La tentation du populisme : le précédent argentin


Présidentielle2017
18 avril 2017

Marine Le Pen et Jean-Luc Mélenchon incarnent la volonté de tourner le dos au réformisme social-libéral. REUTERS/Charles Platiau

La lâcheté macroéconomique nous a coûté le chômage de masse et la dette. Le populisme nous coûterait la France.

Beaucoup des Français veulent, à l’occasion de élections présidentielles, « retourner la table ». Qu’ils prennent garde tout de même à ce que les débris ne retombent pas sur leurs enfants. Il serait faux de penser que la politique économique ne peut plus rien à l’heure de la mondialisation, ou que la France, encore prospère et à l’économie toujours imposante, serait immunisée contre des choix mortifères. L’histoire regorge d’exemples de pays qui, lors de poussées d’exaspération politiques, ont fait le choix de cette « autre politique » qui depuis longtemps fait fantasmer une partie des Français, mélange d’interventionnisme, de corporatisme et de nationalisme. Parmi les « grands candidats », Marine Le Pen et Jean-Luc Mélenchon incarnent cette volonté de tourner le dos au réformisme social-libéral, c’est vrai moins romantique que les emportements anticapitalistes et antidémocratiques (cela va souvent ensemble) de Maduro au Venezuela ou de Morales en Bolivie. Ces populismes ne sont pas nouveaux. Chavez bien entendu mais aussi Allende au Chili ou Peron en Argentine ont appliqué ces politiques dans leurs pays respectifs, ce qui permet d’en tirer le bilan.

La Prétendre que ces politiques mènent rapidement à la ruine serait faux. Économiquement, les populismes agissent plutôt comme de l’alcool. Elles génèrent en sentiment d’euphorie à court terme qui encourage les Gouvernements qui les appliquent à les renforcer. Augmenter les dépenses publiques, dévaluer la monnaie et limiter les importations par une politique protectionnisme donnent toujours un coup de fouet à l’économie, ce qui fait diminuer le chômage et la pauvreté, exactement comme l’excès d’alcool éloigne les tristes pensées ou la cocaïne la fatigue. Hugo Chavez est entré en fonction en 1999. En 10 ans, sa politique, largement aidée, c’est vrai, par la hausse des prix du pétrole, a entrainé une hausse de 50% du PIB par habitant. Nestor Kirchner est entré en fonction en 2003. Sa politique socialiste de relance a vite porté ses fruits, jusqu’à la crise de 2009.

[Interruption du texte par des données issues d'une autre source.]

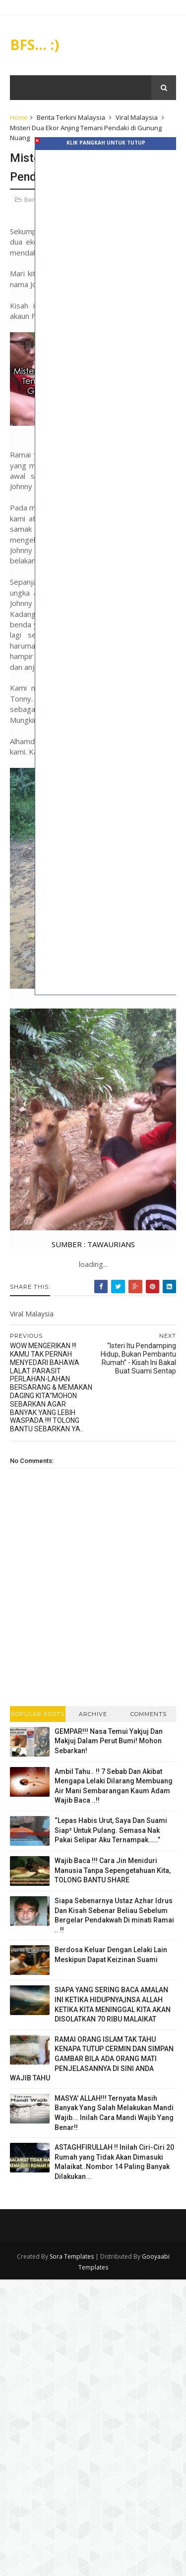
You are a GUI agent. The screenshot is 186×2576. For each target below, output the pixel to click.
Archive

Le problème, c’est que le retournement du cycle et la crise sont aussi contenues dans ces politiques : le protectionnisme affaiblit l’innovation puis la compétitivité ; le déficit budgétaire se transforme en dette ; la relance monétaire devient de l’inflation puis de l’hyperinflation. Les pauvres Vénézuéliens (et plus encore les Vénézuéliens pauvres) en savent quelque chose : le PIB par habitant est revenu à son niveau de 2005, générant une misère sans précédent, des pénuries de nourriture et de médicaments. La situation est un peu meilleure en Argentine, grâce à la politique courageuse du Président Mauricio Macri, qui remet son pays au cœur des échanges commerciaux et financiers mondiaux. Mais les effets délétères du populisme ne s’effacent pas en quelques années. Ainsi l’Argentine, ce pays aux plaines fertiles et au bétail abondant, berceau d’une population hautement éduquée et cultivée, dont on avait pu penser à la fin du 19ème siècle qu’il pouvait emprunter la même voie que l’Amérique du nord, subit encore les errements du Péronisme. De mauvaises réformes ou une absence de réforme se paie d’une faible croissance, d’une perte de pouvoir d’achat et d’une montée du chômage. La France, pays de la lâcheté économique, en sait quelque chose. Mais, avec quelques années de courage politique et populaire, notre pays pourrait être redressé. En revanche, se remettre de choix populistes prend, au mieux, plusieurs décennies. Chacun a le droit de vouloir renverser la table. Mais ceux qui le feront devraient déjà réfléchir à ce qu’ils diront à leurs enfants si la France devient l’Argentine ou le Venezuela.